* [Task objective]: Please restate the records that follow exactly, skipping their images.

* [Task input]:
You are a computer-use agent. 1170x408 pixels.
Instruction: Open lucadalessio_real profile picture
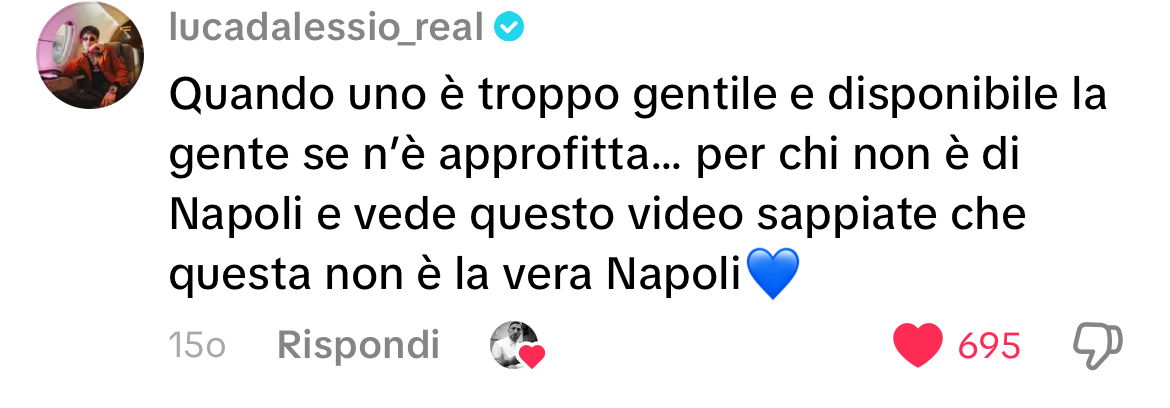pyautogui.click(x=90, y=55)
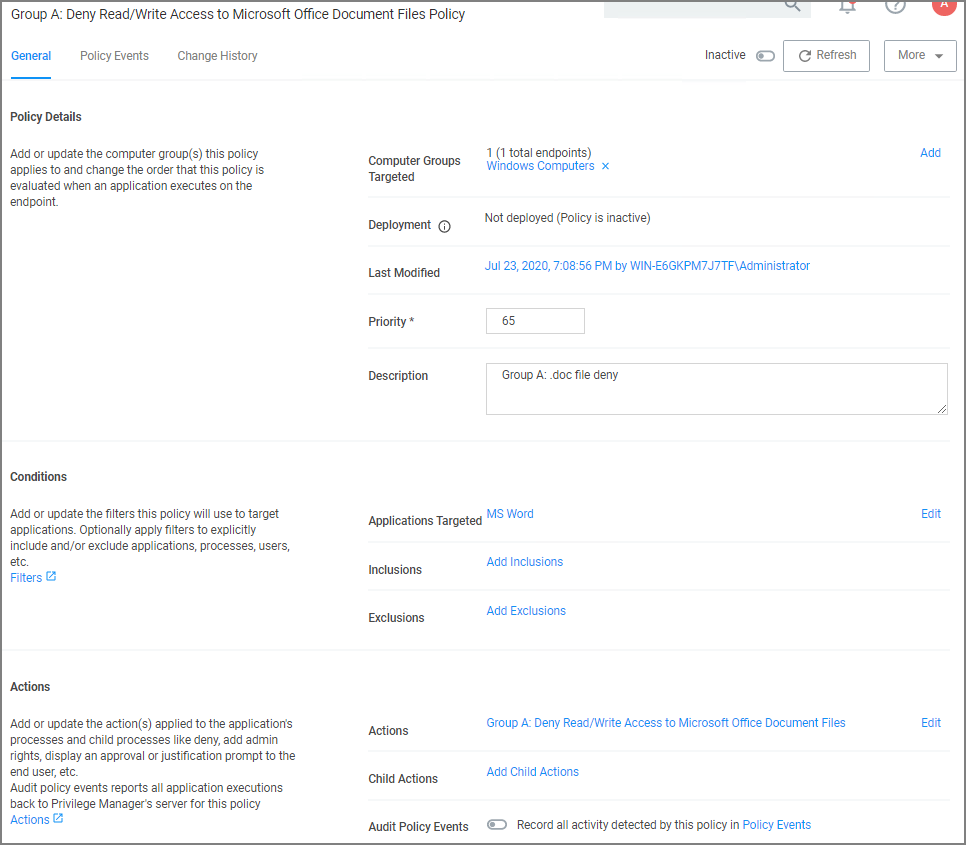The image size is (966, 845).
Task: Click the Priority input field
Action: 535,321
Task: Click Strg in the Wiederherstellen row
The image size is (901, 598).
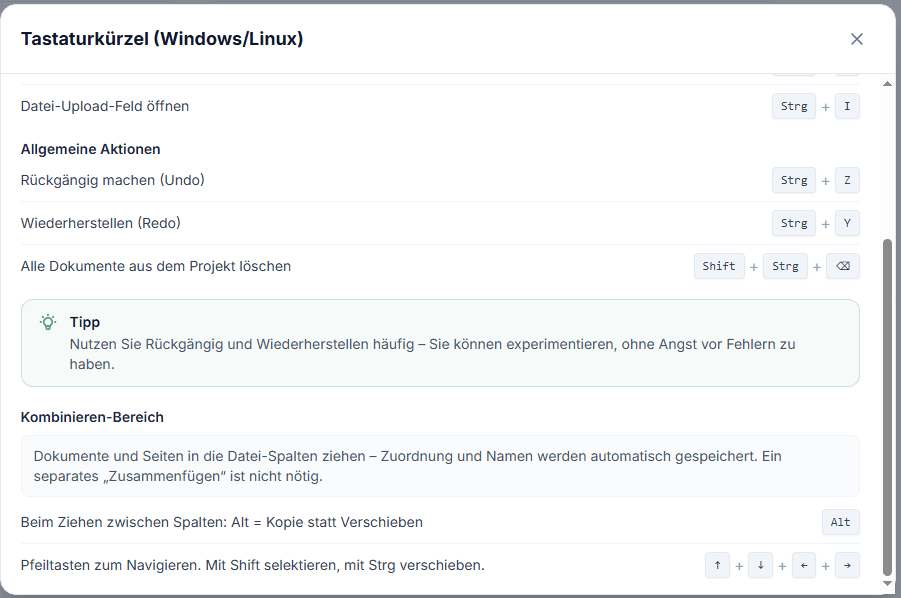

* [Problem solution]:
You are a computer-use agent. 1170x408 pixels.
Instruction: Open lucadalessio_real profile picture
pyautogui.click(x=90, y=55)
The image size is (966, 845).
Task: Click the Priority input field
Action: 535,321
Task: Click Strg in the Wiederherstellen row
The image size is (901, 598).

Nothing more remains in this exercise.